[Records contained in a dataset]
——————
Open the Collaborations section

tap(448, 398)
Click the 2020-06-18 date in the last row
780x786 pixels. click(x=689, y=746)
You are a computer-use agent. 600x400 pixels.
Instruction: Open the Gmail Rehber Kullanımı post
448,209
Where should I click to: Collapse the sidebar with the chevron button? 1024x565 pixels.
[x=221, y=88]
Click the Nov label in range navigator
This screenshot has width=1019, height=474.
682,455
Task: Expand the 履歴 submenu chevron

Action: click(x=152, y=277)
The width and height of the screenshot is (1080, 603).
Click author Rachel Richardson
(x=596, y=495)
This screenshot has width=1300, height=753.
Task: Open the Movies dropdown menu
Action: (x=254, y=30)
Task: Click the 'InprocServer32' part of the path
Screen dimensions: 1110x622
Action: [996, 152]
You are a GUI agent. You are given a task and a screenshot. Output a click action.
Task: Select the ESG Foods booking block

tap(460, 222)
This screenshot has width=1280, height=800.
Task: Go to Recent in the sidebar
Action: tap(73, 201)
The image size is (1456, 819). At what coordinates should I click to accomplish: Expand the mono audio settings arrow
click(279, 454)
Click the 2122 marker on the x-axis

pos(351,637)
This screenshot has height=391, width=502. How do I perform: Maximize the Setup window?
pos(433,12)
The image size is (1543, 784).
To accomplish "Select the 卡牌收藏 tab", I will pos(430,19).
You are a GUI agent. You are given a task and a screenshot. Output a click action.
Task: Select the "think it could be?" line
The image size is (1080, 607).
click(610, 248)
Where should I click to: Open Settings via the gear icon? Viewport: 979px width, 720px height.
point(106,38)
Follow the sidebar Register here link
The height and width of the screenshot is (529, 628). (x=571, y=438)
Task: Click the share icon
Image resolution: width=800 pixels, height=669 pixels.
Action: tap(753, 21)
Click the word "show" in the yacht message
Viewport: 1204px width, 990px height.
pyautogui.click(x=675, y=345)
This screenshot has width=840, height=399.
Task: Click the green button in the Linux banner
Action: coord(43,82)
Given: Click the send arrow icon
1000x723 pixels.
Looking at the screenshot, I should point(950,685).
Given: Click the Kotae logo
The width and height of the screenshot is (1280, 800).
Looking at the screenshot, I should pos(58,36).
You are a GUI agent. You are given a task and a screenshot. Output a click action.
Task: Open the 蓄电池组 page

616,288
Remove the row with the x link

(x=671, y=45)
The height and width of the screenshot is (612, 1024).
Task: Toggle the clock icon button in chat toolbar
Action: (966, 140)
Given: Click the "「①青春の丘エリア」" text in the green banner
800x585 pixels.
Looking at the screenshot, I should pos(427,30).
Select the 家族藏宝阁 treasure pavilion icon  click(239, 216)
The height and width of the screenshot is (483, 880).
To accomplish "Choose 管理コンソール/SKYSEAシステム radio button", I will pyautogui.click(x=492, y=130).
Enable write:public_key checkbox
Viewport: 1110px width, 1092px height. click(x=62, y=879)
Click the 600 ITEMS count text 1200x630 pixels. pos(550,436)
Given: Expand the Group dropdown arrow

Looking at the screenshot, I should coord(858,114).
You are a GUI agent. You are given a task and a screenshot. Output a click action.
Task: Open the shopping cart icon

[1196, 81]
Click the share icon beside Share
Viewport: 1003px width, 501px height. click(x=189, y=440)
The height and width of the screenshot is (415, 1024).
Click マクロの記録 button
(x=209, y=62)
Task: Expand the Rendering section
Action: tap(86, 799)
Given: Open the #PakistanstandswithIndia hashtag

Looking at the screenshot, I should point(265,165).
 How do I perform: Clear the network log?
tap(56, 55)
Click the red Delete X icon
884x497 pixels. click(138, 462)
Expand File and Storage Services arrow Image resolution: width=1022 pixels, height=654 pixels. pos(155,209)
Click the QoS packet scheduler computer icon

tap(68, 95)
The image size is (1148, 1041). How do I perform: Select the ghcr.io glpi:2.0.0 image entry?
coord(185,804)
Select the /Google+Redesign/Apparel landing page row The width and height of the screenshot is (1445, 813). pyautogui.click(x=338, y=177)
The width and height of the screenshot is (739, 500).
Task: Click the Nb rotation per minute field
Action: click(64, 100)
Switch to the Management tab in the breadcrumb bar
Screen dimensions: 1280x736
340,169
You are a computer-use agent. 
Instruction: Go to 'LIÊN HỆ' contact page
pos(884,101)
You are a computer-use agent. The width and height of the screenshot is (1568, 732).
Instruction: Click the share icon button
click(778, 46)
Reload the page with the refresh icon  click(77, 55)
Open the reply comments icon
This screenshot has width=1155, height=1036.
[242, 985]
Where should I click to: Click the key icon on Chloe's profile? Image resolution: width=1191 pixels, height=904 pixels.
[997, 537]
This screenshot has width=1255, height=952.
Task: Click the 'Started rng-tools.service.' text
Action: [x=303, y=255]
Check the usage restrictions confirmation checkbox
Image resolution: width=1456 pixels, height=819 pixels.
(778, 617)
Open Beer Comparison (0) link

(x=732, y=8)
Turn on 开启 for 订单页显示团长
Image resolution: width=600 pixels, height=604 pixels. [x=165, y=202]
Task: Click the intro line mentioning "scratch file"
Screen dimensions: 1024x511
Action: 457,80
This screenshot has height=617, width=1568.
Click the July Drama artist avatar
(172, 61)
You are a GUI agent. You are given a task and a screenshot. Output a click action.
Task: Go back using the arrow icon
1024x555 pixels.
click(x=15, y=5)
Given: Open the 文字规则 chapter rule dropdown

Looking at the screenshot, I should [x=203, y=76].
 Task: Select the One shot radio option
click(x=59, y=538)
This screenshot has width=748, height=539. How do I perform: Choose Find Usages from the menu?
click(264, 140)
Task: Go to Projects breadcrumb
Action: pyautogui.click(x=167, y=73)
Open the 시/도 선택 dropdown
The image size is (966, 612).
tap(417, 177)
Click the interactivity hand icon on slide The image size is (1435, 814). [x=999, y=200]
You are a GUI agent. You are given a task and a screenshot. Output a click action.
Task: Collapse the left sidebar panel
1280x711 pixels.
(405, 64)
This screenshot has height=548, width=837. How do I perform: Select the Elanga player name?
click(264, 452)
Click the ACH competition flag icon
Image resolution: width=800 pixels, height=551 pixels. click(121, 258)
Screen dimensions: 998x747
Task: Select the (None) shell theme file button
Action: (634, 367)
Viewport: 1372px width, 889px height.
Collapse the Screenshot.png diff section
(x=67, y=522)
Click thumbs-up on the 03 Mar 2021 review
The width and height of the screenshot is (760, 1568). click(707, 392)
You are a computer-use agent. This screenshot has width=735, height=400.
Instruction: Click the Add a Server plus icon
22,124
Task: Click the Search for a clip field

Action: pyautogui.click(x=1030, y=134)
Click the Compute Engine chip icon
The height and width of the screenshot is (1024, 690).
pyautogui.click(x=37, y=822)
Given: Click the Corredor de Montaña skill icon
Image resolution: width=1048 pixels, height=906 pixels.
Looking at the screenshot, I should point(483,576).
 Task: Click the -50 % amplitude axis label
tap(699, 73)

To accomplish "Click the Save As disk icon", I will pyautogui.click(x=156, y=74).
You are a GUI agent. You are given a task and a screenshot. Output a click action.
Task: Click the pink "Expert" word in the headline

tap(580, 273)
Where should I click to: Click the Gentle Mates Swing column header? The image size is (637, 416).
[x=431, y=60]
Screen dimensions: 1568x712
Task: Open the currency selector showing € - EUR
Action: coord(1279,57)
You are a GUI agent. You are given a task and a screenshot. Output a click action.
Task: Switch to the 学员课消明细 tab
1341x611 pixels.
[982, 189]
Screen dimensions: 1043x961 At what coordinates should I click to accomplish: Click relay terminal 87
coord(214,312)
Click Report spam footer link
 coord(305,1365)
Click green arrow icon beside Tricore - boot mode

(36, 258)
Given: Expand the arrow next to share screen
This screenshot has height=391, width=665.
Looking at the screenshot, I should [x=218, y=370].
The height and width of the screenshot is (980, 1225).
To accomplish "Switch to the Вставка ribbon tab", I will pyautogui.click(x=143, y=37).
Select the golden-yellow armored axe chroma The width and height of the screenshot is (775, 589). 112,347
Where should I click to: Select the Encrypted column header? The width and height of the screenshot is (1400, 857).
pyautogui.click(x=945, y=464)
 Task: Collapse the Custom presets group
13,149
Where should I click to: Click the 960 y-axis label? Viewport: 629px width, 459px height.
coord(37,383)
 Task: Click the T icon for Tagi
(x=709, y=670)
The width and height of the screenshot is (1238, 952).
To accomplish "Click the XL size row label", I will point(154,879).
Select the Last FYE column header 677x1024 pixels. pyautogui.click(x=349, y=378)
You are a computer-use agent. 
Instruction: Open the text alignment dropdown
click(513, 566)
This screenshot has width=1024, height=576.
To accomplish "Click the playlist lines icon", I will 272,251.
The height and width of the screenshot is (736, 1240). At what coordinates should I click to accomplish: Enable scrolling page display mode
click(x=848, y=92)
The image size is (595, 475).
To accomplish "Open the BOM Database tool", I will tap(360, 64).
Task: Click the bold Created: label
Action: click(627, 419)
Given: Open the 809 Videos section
——————
WHAT YOU HAVE TO DO: Set down, unchanged, only those lines above that fall between the line with "Task: Collapse the Custom presets group" and the line with "The width and height of the screenshot is (1238, 952).", the two end lines included.

THE ANSWER:
 Task: Collapse the Custom presets group
13,149
Where should I click to: Click the 960 y-axis label? Viewport: 629px width, 459px height.
coord(37,383)
 Task: Click the T icon for Tagi
(x=709, y=670)
The width and height of the screenshot is (1238, 952).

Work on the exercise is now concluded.